1月22日付

01月22日 09:25

 「自由」は中国から伝わった言葉で元々は「勝手気まま」の意味だ。明治になり英語のFreedom(責任を伴う自由)の訳語として広まると履き違えが度々起きた▼『遠野物語』の柳田国男が文章を残している。幼い頃、若い博徒が泥酔し家の前で寝てしまった。皆で起こそうとするが「自由だ」と怒鳴る。板垣退助の自由民権運動への反感がしばらく抜けなかった、と(柳父章『翻訳語成立事情』岩波新書)▼自由と民主主義の国の新大統領にバイデン氏が就任した。勝手気ままな言動で対立と憎悪を増幅させたトランプ前大統領は式典をボイコット。氏があおったとされる議事堂襲撃の余波で首都に厳戒態勢が敷かれる中、異例の船出である▼就任演説では「民主主義が勝利した」と宣言し、「意見の相違が分裂につながってはならない」と団結を呼び掛けた。コロナ対策、気候変動や移民政策などで前政権からの転換を打ち出す方針だが、なおトランプ支持者らの反発は根強い。加えて歴代大統領では最高齢の78歳。
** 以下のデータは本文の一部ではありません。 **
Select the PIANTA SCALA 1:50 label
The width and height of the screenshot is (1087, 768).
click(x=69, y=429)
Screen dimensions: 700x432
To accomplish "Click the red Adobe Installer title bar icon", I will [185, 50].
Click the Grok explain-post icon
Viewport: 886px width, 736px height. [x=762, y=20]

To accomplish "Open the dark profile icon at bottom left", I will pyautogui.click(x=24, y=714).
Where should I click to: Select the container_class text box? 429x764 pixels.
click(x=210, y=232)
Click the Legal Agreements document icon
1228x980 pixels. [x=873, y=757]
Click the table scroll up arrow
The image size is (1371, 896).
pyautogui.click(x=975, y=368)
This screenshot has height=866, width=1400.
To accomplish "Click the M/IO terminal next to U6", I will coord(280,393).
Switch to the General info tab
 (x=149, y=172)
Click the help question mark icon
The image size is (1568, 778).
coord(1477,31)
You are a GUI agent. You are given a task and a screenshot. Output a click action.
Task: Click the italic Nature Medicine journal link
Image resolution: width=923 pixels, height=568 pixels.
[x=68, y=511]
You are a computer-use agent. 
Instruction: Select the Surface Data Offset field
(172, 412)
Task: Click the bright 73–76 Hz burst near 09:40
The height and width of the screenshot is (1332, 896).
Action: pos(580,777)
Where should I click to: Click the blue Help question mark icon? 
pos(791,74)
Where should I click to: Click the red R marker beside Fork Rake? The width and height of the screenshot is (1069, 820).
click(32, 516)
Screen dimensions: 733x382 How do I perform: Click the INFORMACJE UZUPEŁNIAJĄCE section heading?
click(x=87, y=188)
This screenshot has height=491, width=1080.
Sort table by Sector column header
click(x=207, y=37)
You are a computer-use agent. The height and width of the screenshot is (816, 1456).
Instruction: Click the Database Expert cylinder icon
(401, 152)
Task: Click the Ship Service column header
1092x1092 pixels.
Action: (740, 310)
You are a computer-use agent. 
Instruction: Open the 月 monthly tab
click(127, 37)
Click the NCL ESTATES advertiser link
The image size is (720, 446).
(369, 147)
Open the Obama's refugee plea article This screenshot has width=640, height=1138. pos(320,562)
険しい道もあろう▼自由に戻れば、ネット社会は人と人とのつながりを格段に自由にした。半面、自分と同じような意見が響き合う空間に閉じこもるケースも増えた。結果として異なる意見との対立は先鋭化。「米国第一主義」という履き違えもその一例だったか▼バイデン氏は子どもの頃、母親に「少しでよいから相手の立場に立って」と諭されたという。コロナ禍の今、共通の難題に立ち向かうとはそういうことかもしれない。